__Extracted data__
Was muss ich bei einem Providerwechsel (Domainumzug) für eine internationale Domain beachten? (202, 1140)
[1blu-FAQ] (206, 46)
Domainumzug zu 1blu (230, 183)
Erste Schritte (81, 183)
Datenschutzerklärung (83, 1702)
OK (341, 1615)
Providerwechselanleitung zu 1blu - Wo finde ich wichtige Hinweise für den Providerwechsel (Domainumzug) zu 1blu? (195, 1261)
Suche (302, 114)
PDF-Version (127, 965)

__Assignment__
Repeat the lines above, from the one containing "[1blu-FAQ] (206, 46)" to the final line, word for word and with nothing else.

__Solution to this task__
[1blu-FAQ] (206, 46)
Domainumzug zu 1blu (230, 183)
Erste Schritte (81, 183)
Datenschutzerklärung (83, 1702)
OK (341, 1615)
Providerwechselanleitung zu 1blu - Wo finde ich wichtige Hinweise für den Providerwechsel (Domainumzug) zu 1blu? (195, 1261)
Suche (302, 114)
PDF-Version (127, 965)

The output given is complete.